*** SUPPLIED DATA ***

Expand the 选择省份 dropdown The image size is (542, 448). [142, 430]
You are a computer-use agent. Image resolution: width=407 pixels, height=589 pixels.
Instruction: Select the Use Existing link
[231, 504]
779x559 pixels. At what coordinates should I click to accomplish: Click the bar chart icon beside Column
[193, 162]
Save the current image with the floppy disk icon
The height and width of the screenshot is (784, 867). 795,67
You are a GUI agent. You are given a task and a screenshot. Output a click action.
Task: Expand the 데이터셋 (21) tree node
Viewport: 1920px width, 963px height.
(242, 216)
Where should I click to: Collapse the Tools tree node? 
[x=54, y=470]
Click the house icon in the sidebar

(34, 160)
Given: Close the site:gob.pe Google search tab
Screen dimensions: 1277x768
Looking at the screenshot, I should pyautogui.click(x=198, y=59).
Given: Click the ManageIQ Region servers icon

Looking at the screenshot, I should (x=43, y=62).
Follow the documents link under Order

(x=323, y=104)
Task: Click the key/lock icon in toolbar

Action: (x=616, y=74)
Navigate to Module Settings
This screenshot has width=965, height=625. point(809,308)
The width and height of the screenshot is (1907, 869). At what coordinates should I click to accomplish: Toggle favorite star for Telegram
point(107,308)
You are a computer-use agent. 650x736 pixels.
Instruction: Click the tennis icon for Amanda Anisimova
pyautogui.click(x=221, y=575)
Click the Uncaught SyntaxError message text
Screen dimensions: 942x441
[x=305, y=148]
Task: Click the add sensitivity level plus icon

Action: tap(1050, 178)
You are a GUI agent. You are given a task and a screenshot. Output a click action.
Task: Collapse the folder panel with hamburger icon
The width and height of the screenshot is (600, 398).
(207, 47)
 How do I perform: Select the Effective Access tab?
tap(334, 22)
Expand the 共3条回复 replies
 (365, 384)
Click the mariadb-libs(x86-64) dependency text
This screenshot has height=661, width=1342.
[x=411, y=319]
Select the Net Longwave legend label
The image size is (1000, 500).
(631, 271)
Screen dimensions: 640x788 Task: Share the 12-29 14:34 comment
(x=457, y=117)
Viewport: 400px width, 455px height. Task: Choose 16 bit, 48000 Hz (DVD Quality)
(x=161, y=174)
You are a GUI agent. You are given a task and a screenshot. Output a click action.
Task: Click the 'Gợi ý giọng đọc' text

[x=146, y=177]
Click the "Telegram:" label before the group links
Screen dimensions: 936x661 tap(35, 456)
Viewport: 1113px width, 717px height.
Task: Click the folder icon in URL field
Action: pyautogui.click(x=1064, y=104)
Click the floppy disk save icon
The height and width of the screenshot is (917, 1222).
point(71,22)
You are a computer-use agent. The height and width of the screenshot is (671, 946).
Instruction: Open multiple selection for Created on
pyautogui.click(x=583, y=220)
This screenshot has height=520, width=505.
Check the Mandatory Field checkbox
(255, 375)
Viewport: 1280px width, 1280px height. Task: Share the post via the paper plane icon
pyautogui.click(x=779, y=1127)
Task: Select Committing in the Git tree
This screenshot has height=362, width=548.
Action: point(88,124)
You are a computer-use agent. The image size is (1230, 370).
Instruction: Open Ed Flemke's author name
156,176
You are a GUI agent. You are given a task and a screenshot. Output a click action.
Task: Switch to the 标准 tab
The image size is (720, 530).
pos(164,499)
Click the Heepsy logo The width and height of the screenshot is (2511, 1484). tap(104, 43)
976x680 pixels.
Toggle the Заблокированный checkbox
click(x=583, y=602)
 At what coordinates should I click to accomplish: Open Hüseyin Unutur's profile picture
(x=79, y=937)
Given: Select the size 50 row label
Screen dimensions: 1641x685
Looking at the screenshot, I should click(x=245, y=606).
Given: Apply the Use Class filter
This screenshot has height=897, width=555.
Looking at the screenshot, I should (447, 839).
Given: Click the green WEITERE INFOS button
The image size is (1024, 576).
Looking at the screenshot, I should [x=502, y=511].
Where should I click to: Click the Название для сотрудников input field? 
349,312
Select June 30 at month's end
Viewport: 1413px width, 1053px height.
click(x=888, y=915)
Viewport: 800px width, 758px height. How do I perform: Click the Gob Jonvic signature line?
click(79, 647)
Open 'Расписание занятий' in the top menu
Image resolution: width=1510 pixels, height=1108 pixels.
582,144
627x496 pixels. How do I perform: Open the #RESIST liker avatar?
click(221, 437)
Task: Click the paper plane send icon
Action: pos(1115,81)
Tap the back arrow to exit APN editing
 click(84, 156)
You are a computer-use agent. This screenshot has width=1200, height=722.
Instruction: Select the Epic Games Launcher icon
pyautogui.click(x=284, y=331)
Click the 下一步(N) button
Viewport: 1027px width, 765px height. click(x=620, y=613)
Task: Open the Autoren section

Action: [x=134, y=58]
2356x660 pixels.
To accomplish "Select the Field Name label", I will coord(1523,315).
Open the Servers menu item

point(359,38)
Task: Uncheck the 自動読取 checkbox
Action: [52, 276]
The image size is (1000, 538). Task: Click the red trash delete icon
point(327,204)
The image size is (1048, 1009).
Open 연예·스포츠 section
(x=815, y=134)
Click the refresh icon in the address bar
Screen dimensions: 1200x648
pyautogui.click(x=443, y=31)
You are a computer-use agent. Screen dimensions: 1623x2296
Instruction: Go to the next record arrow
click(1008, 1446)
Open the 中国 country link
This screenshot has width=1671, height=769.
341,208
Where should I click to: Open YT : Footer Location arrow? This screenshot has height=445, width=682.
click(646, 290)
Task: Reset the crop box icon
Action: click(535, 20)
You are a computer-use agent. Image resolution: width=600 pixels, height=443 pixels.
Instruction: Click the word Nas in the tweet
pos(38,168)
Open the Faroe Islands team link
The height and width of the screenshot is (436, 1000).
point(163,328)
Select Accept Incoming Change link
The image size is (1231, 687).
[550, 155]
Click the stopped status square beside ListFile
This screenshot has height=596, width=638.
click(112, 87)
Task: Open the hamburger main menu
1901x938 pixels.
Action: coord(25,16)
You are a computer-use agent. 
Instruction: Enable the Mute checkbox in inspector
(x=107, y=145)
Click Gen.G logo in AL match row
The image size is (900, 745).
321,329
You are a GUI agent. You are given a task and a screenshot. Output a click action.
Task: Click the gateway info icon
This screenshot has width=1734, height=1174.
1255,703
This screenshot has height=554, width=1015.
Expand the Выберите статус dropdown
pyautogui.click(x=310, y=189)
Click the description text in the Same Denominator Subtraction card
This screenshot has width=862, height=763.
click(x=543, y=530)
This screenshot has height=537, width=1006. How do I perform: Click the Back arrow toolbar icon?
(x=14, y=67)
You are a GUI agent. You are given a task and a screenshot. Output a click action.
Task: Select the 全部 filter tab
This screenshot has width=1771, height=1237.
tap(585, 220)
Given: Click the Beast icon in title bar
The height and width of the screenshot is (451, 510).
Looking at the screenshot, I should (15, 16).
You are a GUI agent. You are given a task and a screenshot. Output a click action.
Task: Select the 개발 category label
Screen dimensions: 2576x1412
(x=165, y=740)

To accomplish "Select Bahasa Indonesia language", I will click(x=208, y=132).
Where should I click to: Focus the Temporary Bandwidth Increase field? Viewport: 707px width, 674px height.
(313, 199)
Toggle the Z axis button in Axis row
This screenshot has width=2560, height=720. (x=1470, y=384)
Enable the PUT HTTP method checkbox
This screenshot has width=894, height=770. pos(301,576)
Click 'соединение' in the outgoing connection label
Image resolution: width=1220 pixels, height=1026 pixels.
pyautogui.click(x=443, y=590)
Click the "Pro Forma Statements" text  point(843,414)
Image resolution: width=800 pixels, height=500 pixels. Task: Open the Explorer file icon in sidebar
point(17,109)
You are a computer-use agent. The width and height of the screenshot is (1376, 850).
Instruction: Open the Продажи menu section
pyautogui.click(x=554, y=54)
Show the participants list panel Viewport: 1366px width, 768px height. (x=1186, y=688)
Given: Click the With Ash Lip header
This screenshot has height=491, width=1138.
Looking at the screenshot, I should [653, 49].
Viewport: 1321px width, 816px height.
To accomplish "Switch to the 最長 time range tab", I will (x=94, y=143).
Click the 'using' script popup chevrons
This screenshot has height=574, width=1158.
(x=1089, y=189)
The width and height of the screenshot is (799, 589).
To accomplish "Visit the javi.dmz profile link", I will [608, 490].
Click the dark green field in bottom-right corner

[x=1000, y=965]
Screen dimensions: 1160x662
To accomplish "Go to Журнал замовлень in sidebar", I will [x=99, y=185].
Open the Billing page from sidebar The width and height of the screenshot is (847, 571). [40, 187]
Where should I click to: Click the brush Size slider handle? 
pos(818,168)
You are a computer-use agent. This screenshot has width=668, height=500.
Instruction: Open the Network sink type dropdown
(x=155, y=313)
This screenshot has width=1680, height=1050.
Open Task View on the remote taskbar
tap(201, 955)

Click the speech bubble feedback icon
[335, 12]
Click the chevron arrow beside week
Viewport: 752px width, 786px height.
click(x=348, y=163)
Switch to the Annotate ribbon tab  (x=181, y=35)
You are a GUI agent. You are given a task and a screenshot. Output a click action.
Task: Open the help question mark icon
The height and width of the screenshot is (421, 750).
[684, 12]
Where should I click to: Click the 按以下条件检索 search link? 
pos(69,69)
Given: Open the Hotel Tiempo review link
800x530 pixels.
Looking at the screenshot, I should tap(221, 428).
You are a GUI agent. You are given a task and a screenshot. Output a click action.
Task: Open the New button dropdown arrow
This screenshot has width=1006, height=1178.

***

Only an exact copy of the listing above, from its first line up to and including the line with "Given: Close the", counts as the answer.

Expand the 选择省份 dropdown The image size is (542, 448). [142, 430]
You are a computer-use agent. Image resolution: width=407 pixels, height=589 pixels.
Instruction: Select the Use Existing link
[231, 504]
779x559 pixels. At what coordinates should I click to accomplish: Click the bar chart icon beside Column
[193, 162]
Save the current image with the floppy disk icon
The height and width of the screenshot is (784, 867). 795,67
You are a GUI agent. You are given a task and a screenshot. Output a click action.
Task: Expand the 데이터셋 (21) tree node
Viewport: 1920px width, 963px height.
(242, 216)
Where should I click to: Collapse the Tools tree node? 
[x=54, y=470]
Click the house icon in the sidebar

(34, 160)
Given: Close the site:gob.pe Google search tab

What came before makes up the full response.